As promised, this is the SC version of the example code comparing and challenging assumptions on regression (example 9).
//In this patch we will try to make sense of a few behaviours of the regressors we have. This is a toy example with 3 then 4 samples, but it showcases a few of the behaviours and assumptions we might have that might be innaccurate.
//Here we make a 3-points pair of dataset.
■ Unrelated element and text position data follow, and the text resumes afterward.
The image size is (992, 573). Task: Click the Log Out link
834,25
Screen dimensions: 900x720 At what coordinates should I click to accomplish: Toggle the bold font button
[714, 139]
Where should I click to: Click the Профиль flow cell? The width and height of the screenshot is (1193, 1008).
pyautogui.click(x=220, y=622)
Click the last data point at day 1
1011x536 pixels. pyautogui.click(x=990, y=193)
~dsIN = FluidDataSet(s,\dsIN);
~dsIN.load(Dictionary.newFrom([\cols, 1, \data, Dictionary.newFrom([\point1, [10], \point2, [20], \point3, [30]])]));
~dsOUT = FluidDataSet(s,\dsOUT);
~dsOUT.load(Dictionary.newFrom([\cols, 1, \data, Dictionary.newFrom([\point1, [0.8], \point2, [0.2], \point3, [0.5]])]));
//check the values
~dsIN.print;~dsOUT.print;
// make a graph to visualise it
(0.dup(10) ++ 0.8 ++ 0.dup(9) ++ 0.2 ++ 0.dup(9) ++ 0.5 ++ 0.dup(10)).plot(\source,discrete: true, minval:0, maxval: 1).plotMode=\bars;
//Let's make a complete dataset to predict each points in our examples:
~dsALLin = FluidDataSet(s,\dsALLin);
~dsALLin.load(Dictionary.newFrom([\cols, 1, \data, Dictionary.newFrom(Array.fill(41,{|x| [x.asSymbol, [x]];}).flatten(1);)]));
~dsALLin.print
//We'll regress these values via KNN and plot
~regK = FluidKNNRegressor(s,numNeighbours: 2,weight: 1);
~dsALLknn = FluidDataSet(s,\dsALLknn);
~regK.fit(~dsIN,~dsOUT);
~regK.predict(~dsALLin,~dsALLknn);
//retrieve and plot our data
(
~knnALLval = Array.new(41);
~dsALLknn.dump{|x| 41.do{|i|
~knnALLval.add((x["data"][i.asString]))
}};
)
~knnALLval.flatten(1).plot(\source,discrete: true, minval:0, maxval: 1).plotMode=\bars;
//Regressing directly these value-pairs in knn we see a full set of values being predicted: we can see what looks like linear interpolation, but not outside the boundaries. This is because we make a weighted average of the nearest 2 neigbourgs, which are not necessarily around the predicted value, they might both be on the same side like 0 to 9 (10 and 20 are nearest) and 31 to 40 (20 and 30 are nearest).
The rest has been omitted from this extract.